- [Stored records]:
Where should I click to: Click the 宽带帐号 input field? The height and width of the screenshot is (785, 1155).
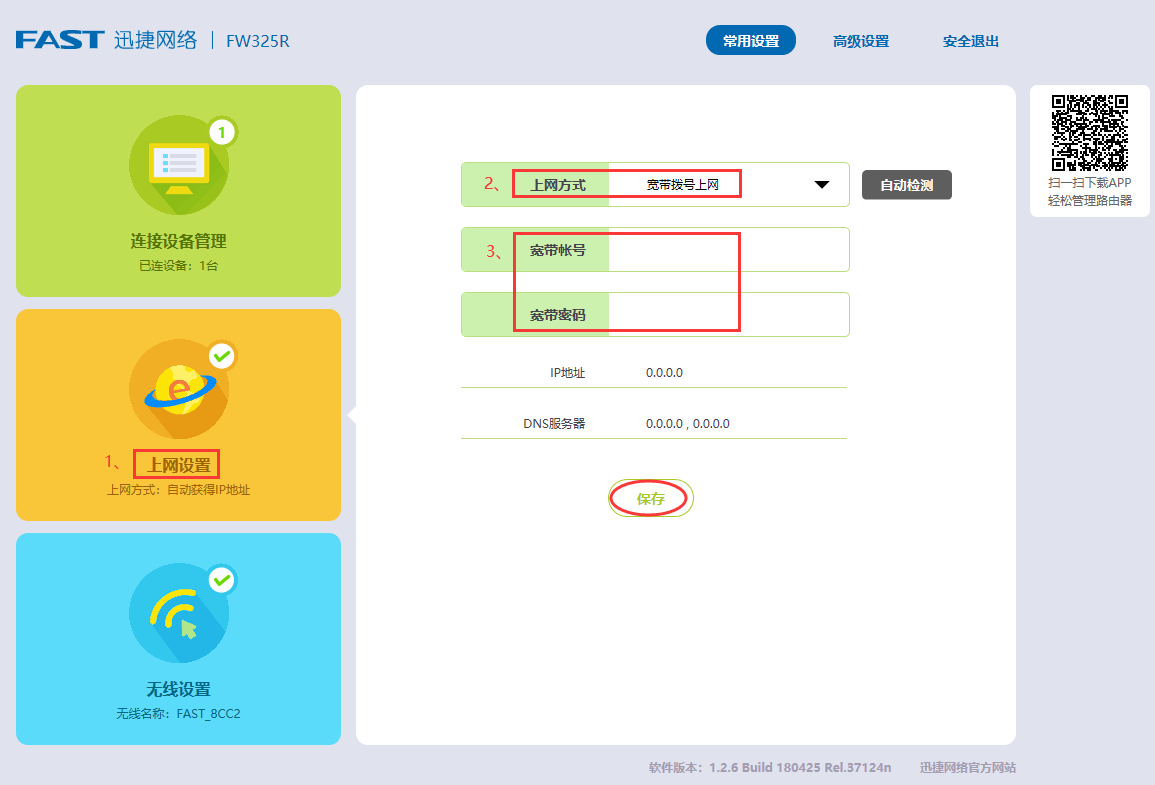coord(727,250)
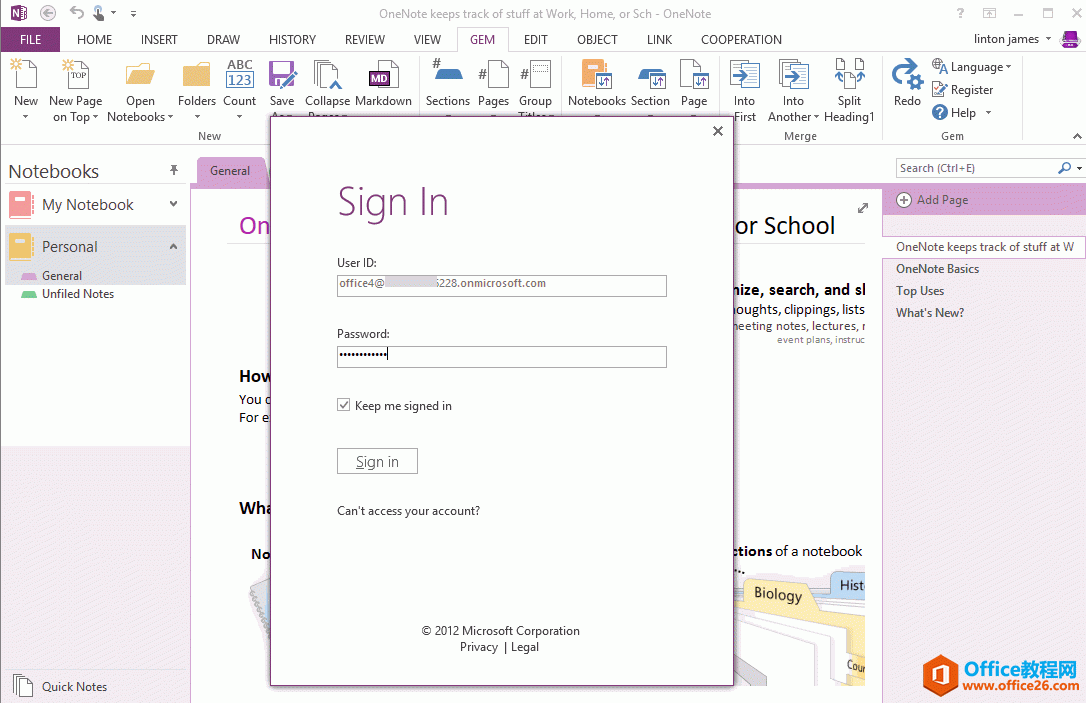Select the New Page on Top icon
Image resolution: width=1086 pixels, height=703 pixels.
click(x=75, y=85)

- [YOUR ASSIGNMENT]:
Where the data contains images, drop them and print the rest exactly.

- [REPLY]:
Where should I click to: Click the 宽带帐号 input field? The height and width of the screenshot is (785, 1155).
coord(727,250)
Select the New Page on Top icon
Image resolution: width=1086 pixels, height=703 pixels.
click(x=75, y=85)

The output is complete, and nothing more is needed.